Weizsäcker: Ich bin jetzt 90 Jahre alt. Ich kenne die realen Verhältnisse nicht gut genug, um sagen zu können, wie man diesen Krieg verhindern kann. Ich möchte aber doch sagen, dass die deutsche Regierung sich absolut nicht daran beteiligen sollte. Ich habe den Eindruck, dass Präsident Bush, dass die Regierung der Vereinigten Staaten noch nicht verstanden haben, was eigentlich notwendig wäre, nämlich, dass die Institution des Krieges überhaupt überwunden werden muss. Auch wer einen Krieg gewinnt, überwindet ihn nicht. In Europa haben durch Jahrhunderte immer wieder Kriege stattgefunden, zum Beispiel zwischen Deutschland und Frankreich. Aber seit Ende des Zweiten Weltkriegs ist die Vorstellung, dass es noch einmal einen Krieg zwischen Deutschland und Frankreich geben könnte, absurd.

epd: Spielt bei ihren Aussagen politische Klugheit oder auch Moral eine Rolle?

Weizsäcker: Ich rekurriere hier auf eine Grundposition. Und die ist eben die, dass man die Institution des Kriegs überwinden muss und kann. Ich habe die Hoffnung, dass der Krieg so gehen wird, wie er in die Menschheitsgeschichte gekommen ist. Es gibt Lebewesen, wie zum Beispiel die Löwen, die führen keinen Krieg gegeneinander. Der Mensch stammt vom Affen ab, und er hatte zunächst keine Waffen. Dann aber haben die Menschen immer mehr Technik erfunden, so dass sie Waffen machen konnten. Und dann haben sie im Unterschied zu den Löwen angefangen, gegeneinander Kriege zu führen. Und das müsste überwunden werden.

epd: Wie kann diese Einsicht bewirkt werden? In den 80er Jahren haben Sie auf die moralische Kraft der christlichen Kirchen gesetzt und ein Friedenskonzil, eine Weltversammlung für Frieden, Gerechtigkeit und Bewahrung der Schöpfung gefordert.

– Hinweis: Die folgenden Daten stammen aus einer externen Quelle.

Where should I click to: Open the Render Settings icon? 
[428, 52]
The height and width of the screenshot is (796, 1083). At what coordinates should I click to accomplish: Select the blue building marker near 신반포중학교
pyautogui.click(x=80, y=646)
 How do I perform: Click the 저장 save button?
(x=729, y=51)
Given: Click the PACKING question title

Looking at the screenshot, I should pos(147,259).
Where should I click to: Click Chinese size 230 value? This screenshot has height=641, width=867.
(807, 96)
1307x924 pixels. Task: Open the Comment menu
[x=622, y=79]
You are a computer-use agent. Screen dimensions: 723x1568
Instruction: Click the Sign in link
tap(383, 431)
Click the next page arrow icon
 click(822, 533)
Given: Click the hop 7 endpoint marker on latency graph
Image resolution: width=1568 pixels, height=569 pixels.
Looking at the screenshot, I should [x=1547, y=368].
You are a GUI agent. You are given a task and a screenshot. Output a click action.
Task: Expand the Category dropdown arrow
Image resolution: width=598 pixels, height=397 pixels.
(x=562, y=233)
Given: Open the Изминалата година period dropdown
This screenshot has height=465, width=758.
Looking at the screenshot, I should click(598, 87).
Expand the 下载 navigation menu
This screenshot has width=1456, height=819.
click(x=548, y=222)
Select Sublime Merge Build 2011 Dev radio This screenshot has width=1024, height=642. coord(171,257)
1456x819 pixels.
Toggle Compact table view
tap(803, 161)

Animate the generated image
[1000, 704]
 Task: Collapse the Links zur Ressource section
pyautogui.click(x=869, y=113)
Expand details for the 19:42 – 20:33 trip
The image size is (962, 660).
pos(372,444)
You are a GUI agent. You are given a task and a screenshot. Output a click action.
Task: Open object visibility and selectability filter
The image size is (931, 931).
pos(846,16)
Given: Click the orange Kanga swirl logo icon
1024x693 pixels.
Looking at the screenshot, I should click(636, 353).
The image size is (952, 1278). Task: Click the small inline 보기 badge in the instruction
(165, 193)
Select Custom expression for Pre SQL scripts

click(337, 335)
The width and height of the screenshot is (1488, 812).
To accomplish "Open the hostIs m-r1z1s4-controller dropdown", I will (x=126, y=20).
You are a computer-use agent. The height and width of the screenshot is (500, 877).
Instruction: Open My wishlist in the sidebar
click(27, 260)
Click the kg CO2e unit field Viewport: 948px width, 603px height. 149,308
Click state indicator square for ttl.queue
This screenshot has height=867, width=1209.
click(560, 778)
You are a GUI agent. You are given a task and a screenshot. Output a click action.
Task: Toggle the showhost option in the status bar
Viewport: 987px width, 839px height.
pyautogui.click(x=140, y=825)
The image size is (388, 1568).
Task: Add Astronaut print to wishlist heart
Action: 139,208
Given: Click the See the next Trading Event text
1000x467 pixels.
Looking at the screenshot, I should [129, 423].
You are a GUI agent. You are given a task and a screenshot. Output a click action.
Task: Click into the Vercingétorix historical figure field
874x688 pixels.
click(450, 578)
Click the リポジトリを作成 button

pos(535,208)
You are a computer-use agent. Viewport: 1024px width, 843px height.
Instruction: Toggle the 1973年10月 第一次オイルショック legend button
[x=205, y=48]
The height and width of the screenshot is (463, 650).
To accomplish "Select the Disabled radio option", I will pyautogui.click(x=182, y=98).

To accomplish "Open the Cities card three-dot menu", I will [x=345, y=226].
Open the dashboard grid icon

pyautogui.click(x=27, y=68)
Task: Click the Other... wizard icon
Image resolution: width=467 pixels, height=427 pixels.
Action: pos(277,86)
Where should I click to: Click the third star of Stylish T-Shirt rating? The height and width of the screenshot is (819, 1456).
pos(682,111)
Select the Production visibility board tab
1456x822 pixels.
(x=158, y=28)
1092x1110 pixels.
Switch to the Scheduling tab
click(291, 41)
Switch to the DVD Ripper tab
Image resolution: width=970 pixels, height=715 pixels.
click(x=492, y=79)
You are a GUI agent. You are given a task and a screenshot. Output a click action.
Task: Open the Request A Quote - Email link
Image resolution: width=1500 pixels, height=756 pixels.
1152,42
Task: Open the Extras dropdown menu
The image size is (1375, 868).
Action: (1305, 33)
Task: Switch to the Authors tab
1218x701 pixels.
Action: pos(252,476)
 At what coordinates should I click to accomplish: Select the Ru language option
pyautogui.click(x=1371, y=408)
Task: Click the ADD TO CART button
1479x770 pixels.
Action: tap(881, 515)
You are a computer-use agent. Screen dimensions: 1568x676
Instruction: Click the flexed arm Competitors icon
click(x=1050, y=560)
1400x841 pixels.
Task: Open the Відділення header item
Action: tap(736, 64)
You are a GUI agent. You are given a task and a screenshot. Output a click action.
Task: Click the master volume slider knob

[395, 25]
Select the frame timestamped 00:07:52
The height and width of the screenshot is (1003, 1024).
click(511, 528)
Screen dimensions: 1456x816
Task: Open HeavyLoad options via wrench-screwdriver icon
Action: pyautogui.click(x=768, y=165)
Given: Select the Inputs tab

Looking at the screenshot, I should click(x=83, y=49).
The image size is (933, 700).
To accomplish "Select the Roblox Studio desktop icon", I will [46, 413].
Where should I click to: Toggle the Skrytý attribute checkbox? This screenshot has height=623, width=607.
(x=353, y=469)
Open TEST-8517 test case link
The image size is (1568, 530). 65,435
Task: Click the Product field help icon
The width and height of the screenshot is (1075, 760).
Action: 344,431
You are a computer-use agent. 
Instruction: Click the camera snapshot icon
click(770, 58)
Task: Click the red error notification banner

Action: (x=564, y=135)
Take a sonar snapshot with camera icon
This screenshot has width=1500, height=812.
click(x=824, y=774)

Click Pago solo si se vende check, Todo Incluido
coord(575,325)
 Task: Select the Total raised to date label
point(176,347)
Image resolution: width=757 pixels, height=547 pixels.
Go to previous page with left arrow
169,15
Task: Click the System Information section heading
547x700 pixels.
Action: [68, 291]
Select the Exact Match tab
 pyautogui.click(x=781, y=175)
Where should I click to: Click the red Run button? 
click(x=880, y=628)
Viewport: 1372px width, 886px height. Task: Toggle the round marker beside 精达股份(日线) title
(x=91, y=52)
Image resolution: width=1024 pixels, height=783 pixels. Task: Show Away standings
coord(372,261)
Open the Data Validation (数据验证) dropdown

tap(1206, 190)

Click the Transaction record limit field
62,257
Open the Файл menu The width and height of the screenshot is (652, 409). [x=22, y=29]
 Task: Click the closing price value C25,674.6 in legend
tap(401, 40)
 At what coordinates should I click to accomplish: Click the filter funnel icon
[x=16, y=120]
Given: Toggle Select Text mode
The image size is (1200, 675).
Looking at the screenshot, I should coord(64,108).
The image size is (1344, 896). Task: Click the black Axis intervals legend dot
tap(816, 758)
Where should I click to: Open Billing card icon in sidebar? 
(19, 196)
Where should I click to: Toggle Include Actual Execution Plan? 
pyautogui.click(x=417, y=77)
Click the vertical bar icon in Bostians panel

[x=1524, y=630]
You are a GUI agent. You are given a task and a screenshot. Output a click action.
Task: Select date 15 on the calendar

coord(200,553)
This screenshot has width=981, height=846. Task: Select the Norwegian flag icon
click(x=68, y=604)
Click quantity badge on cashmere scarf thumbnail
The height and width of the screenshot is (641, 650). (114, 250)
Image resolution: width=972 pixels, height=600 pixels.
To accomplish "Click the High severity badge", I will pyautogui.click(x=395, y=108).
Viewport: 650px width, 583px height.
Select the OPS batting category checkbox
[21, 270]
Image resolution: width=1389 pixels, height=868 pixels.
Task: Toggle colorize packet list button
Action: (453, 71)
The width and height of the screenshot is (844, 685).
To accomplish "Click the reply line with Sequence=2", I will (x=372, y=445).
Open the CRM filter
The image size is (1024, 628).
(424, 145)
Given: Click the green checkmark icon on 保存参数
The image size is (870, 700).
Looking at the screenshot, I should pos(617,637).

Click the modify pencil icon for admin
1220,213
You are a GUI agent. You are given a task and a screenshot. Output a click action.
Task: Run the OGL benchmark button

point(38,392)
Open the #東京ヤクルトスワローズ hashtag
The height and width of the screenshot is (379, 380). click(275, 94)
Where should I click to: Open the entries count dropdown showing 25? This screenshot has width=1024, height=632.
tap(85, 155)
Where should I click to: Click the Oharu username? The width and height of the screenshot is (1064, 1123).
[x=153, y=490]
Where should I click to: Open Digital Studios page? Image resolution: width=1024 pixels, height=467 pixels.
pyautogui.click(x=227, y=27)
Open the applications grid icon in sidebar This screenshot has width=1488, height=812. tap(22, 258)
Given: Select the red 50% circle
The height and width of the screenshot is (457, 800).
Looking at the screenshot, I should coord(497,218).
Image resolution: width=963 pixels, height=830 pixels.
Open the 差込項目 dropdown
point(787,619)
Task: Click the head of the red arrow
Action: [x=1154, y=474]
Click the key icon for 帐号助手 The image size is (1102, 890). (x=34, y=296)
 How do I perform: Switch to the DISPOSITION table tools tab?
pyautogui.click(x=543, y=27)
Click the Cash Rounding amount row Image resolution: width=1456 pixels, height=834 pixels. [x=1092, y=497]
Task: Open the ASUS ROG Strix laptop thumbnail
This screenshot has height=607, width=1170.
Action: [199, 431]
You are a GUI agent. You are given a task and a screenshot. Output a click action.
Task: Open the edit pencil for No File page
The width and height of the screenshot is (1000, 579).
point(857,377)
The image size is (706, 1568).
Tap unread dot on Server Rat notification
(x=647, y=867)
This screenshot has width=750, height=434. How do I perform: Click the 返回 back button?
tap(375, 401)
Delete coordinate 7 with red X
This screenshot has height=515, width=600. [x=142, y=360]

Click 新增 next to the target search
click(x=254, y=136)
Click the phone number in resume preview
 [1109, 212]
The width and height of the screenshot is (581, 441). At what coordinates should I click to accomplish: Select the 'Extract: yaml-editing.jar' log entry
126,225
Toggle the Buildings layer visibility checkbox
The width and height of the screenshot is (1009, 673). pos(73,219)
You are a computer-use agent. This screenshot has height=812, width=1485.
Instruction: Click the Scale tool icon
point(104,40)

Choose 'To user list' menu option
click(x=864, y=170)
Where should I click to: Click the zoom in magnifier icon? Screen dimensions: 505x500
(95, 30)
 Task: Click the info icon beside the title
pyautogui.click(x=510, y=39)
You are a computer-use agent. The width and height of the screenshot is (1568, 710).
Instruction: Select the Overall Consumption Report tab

Weizsäcker: Das Christentum hatte diese Kraft nicht. Ich habe mich damals an die Christen gewendet, weil ich selber Christ bin und weil zum Beispiel auch in den USA die christliche Tradition die wohl stärkste Tradition ist. Heute bin ich der Meinung, dass die Weltreligionen gemeinsam diese Forderung nach Überwindung des Krieges an die Menschheit stellen müssten.

epd: Die evangelische Friedensethik ist eine komplexe Lehre, die den Einsatz von Gewalt nur als letztes Mittel zulässt. Woher schöpfen Sie Ihre Friedensethik?

Weizsäcker: Als ich zwölf Jahre alt war, begann ich, in der Bergpredigt zu lesen. Und ich habe sofort gesehen, dass das die Wahrheit ist, dass es aber eine Wahrheit ist, an die sich die meisten Menschen gar nicht halten. Und mir wurde klar, dass sich die Menschheit vermutlich zu Grunde richten wird, wenn sich die Erkenntnis, die Jesus da gepredigt hat, nicht durchsetzt. Und das würde ich im Grunde auch heute noch sagen.